=== Provided entries ===
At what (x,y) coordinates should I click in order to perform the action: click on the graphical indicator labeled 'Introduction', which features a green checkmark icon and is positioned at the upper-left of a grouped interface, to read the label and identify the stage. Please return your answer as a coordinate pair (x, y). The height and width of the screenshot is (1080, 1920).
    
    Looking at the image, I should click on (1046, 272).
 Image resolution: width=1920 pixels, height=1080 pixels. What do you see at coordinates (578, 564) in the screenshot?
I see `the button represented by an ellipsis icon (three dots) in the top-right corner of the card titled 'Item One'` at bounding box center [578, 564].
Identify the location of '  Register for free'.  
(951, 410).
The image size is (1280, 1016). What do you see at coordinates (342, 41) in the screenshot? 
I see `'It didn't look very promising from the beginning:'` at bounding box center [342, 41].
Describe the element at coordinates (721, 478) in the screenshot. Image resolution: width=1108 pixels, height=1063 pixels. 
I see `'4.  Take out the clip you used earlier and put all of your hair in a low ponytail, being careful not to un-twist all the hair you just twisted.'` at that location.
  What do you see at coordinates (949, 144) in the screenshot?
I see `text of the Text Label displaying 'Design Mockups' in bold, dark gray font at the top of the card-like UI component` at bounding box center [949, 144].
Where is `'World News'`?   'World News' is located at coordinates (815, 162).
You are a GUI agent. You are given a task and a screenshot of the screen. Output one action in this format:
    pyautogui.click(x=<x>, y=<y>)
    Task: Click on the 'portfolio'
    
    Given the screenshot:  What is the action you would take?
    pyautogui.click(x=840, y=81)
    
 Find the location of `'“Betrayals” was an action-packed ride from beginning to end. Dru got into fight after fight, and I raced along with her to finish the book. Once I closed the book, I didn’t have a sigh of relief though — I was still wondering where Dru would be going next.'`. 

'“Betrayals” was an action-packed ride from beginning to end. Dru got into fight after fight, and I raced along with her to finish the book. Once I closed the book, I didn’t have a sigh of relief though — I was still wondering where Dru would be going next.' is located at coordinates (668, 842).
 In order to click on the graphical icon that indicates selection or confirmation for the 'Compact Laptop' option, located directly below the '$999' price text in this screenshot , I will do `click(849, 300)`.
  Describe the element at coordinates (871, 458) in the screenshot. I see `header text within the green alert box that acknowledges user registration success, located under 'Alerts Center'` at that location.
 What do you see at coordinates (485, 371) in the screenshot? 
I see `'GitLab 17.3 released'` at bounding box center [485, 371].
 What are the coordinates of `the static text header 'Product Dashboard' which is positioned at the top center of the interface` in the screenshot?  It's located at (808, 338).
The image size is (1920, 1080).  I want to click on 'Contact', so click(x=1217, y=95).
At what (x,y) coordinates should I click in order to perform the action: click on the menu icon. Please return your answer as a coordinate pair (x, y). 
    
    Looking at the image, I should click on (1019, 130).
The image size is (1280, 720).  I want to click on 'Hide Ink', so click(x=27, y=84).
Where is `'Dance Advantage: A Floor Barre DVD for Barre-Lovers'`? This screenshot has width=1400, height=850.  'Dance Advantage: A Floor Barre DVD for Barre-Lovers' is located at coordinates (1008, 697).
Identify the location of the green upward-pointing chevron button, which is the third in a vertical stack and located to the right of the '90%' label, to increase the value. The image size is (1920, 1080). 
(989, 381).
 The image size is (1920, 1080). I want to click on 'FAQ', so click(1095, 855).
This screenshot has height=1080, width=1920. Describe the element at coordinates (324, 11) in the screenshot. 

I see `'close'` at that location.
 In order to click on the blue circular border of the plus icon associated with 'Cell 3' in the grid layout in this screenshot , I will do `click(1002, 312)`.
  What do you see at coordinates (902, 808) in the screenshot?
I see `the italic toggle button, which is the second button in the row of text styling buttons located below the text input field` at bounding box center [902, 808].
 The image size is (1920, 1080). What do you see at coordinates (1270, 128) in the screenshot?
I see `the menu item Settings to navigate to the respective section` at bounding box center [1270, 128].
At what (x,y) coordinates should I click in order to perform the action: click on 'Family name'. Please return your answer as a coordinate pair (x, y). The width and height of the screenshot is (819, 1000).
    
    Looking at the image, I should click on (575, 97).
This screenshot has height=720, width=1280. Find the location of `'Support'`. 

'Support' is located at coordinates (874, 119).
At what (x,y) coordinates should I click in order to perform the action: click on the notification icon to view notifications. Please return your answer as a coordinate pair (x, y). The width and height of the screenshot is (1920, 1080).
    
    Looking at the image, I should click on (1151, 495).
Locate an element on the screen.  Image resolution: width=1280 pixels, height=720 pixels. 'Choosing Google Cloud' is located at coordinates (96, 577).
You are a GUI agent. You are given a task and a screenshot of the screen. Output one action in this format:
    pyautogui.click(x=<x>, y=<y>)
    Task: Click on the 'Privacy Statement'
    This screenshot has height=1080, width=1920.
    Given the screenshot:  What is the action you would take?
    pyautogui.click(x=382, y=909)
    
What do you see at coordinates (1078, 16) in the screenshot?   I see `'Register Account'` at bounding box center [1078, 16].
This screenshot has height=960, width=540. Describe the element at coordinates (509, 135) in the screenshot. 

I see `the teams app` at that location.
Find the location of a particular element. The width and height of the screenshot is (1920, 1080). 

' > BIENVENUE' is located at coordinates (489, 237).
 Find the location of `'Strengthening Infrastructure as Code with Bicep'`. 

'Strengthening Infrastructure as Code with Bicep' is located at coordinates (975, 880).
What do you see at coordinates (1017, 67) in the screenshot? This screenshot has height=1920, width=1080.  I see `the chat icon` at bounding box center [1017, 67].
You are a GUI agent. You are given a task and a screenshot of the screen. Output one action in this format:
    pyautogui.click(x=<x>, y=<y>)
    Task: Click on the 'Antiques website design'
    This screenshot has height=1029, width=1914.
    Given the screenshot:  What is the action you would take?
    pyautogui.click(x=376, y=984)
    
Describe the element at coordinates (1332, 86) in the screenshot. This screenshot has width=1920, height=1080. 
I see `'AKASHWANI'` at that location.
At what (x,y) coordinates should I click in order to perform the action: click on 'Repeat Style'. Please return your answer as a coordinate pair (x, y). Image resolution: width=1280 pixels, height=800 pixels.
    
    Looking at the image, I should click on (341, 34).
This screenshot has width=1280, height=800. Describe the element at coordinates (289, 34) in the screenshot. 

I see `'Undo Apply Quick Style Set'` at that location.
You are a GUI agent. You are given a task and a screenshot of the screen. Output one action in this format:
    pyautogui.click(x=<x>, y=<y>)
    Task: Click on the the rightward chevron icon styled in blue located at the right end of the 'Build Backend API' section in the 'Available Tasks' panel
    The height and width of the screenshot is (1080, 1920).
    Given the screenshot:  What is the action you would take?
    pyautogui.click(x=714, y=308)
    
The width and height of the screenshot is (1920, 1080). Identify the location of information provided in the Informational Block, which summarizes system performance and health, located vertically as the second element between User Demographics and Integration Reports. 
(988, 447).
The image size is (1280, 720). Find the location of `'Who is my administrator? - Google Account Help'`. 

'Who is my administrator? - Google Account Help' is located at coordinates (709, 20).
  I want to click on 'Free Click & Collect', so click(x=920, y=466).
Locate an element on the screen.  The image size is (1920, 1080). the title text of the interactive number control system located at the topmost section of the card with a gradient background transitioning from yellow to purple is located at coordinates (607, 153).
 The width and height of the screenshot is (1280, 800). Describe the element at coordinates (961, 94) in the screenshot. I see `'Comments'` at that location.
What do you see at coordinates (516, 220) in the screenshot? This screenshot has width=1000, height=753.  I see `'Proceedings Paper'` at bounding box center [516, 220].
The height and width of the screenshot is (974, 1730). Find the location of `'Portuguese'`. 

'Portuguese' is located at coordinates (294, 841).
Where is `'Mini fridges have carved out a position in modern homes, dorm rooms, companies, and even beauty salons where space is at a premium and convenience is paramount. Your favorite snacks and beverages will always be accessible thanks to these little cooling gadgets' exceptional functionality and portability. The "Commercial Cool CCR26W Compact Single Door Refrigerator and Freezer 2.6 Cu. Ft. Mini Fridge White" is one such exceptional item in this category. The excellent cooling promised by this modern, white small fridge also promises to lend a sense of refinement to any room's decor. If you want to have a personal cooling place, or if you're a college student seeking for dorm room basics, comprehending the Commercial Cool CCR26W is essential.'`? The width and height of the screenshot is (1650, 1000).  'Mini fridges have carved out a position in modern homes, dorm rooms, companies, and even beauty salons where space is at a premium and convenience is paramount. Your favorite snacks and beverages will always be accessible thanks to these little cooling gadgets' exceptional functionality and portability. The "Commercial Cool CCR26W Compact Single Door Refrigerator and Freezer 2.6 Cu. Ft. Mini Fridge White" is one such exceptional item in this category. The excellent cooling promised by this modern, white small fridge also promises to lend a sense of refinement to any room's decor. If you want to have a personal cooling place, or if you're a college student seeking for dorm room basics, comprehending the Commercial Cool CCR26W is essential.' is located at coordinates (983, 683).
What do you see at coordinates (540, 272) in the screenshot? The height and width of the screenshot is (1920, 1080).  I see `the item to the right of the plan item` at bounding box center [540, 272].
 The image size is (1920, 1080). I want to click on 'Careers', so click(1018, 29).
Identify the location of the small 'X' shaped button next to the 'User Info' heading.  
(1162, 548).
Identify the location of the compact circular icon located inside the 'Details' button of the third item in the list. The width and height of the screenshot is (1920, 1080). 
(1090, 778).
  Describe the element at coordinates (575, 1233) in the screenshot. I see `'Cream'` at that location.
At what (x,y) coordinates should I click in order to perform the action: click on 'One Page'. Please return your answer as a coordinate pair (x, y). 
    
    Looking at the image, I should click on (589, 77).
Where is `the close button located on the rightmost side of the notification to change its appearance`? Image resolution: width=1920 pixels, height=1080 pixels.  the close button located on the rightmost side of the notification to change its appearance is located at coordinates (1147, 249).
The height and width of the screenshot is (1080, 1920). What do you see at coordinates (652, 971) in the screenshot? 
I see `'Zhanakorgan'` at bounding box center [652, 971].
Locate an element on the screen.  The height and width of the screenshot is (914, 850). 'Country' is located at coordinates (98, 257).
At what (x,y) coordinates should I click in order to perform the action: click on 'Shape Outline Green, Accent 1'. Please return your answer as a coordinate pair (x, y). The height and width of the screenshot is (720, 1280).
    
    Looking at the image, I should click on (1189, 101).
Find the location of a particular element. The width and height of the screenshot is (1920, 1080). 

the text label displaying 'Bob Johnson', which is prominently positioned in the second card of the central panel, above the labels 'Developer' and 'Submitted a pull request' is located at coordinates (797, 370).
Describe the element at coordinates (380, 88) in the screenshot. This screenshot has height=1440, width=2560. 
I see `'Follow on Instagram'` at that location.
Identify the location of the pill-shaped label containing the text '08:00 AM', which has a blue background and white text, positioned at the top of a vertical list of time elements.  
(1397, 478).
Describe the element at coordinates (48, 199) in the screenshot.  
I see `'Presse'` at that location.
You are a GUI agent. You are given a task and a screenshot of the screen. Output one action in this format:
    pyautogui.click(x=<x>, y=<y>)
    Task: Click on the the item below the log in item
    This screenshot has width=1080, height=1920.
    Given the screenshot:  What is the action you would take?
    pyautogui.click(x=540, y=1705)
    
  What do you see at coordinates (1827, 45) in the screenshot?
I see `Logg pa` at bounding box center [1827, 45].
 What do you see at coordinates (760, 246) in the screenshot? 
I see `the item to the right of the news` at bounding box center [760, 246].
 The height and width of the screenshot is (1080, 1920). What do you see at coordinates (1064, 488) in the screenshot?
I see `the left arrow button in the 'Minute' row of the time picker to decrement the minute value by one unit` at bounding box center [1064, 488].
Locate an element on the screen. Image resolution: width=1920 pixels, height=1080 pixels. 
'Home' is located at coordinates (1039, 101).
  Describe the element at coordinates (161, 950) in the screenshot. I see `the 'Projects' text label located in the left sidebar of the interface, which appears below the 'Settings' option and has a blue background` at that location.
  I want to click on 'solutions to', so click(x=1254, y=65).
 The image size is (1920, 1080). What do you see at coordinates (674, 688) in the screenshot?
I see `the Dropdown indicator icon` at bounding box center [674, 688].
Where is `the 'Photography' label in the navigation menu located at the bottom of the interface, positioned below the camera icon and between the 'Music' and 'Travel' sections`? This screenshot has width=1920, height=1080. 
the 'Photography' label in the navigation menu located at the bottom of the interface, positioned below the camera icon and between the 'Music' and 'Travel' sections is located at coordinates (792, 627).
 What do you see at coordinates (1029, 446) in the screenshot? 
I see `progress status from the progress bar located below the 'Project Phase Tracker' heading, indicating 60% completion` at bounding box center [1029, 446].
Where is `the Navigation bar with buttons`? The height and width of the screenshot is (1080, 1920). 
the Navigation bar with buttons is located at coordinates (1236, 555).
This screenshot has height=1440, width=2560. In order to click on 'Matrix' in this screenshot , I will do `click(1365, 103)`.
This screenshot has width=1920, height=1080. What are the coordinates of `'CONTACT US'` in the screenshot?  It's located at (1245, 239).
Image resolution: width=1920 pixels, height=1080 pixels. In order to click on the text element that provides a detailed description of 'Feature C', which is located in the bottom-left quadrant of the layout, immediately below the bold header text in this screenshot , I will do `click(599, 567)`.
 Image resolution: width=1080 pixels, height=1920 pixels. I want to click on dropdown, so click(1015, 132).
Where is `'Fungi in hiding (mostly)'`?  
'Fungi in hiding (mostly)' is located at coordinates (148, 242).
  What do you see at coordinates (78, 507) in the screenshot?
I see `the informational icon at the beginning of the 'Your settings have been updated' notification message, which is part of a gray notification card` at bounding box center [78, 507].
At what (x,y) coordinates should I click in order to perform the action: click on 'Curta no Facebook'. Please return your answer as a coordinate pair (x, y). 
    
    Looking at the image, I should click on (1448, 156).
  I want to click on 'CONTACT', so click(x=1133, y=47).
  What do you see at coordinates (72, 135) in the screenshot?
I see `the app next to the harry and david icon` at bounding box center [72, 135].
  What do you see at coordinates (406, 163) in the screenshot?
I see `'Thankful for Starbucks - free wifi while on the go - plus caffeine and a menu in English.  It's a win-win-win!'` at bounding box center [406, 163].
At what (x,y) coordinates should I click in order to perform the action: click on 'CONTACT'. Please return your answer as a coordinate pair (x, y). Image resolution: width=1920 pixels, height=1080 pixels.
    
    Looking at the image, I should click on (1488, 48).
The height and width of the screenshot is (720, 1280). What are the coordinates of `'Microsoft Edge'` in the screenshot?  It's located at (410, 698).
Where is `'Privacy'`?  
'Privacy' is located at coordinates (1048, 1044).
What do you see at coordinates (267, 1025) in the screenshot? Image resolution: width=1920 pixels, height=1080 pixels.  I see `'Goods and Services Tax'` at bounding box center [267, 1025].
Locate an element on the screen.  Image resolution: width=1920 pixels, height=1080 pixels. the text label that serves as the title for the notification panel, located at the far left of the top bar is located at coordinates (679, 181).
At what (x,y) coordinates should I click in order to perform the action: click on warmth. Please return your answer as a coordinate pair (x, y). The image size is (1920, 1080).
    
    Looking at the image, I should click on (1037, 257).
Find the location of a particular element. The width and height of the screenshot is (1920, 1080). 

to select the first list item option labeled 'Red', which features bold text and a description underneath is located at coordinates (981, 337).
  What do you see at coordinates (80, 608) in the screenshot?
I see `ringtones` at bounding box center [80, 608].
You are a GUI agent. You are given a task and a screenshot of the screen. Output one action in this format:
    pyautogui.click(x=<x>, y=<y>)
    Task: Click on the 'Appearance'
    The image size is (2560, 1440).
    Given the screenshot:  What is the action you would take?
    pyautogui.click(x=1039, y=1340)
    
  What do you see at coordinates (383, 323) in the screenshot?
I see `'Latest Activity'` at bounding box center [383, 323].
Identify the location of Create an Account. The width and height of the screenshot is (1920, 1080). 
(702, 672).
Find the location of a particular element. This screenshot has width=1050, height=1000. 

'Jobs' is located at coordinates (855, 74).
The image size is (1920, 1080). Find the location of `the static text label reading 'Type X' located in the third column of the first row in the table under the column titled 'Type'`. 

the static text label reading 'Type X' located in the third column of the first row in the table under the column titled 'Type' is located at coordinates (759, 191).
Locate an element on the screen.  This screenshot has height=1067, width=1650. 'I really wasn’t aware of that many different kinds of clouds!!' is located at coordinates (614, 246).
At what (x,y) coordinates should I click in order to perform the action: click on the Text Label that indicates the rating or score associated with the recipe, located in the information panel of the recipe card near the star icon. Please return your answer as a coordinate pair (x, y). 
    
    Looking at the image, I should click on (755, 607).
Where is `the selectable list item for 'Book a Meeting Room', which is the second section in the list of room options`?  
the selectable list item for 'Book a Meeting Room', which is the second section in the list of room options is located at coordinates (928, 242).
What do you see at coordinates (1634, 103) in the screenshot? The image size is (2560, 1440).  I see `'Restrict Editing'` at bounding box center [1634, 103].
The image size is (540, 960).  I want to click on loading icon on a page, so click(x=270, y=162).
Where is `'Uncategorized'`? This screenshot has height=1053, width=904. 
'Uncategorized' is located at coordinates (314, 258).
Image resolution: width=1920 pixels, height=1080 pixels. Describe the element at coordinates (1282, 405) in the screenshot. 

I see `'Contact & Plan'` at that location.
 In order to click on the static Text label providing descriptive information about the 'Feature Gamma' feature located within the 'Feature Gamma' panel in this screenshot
===
(What you need to do) Substitute "Last name" for "Family name" in the part of the records that opens with the line containing "coordinates (1008, 697)." and closes with the line containing "coordinates (96, 577).". Write out only those lines, with nothing else changed.

(Exercise output)
Where is `'Dance Advantage: A Floor Barre DVD for Barre-Lovers'`? This screenshot has width=1400, height=850.  'Dance Advantage: A Floor Barre DVD for Barre-Lovers' is located at coordinates (1008, 697).
Identify the location of the green upward-pointing chevron button, which is the third in a vertical stack and located to the right of the '90%' label, to increase the value. The image size is (1920, 1080). 
(989, 381).
 The image size is (1920, 1080). I want to click on 'FAQ', so click(1095, 855).
This screenshot has height=1080, width=1920. Describe the element at coordinates (324, 11) in the screenshot. 

I see `'close'` at that location.
 In order to click on the blue circular border of the plus icon associated with 'Cell 3' in the grid layout in this screenshot , I will do `click(1002, 312)`.
  What do you see at coordinates (902, 808) in the screenshot?
I see `the italic toggle button, which is the second button in the row of text styling buttons located below the text input field` at bounding box center [902, 808].
 The image size is (1920, 1080). What do you see at coordinates (1270, 128) in the screenshot?
I see `the menu item Settings to navigate to the respective section` at bounding box center [1270, 128].
At what (x,y) coordinates should I click in order to perform the action: click on 'Last name'. Please return your answer as a coordinate pair (x, y). The width and height of the screenshot is (819, 1000).
    
    Looking at the image, I should click on (575, 97).
This screenshot has height=720, width=1280. Find the location of `'Support'`. 

'Support' is located at coordinates (874, 119).
At what (x,y) coordinates should I click in order to perform the action: click on the notification icon to view notifications. Please return your answer as a coordinate pair (x, y). The width and height of the screenshot is (1920, 1080).
    
    Looking at the image, I should click on (1151, 495).
Locate an element on the screen.  Image resolution: width=1280 pixels, height=720 pixels. 'Choosing Google Cloud' is located at coordinates (96, 577).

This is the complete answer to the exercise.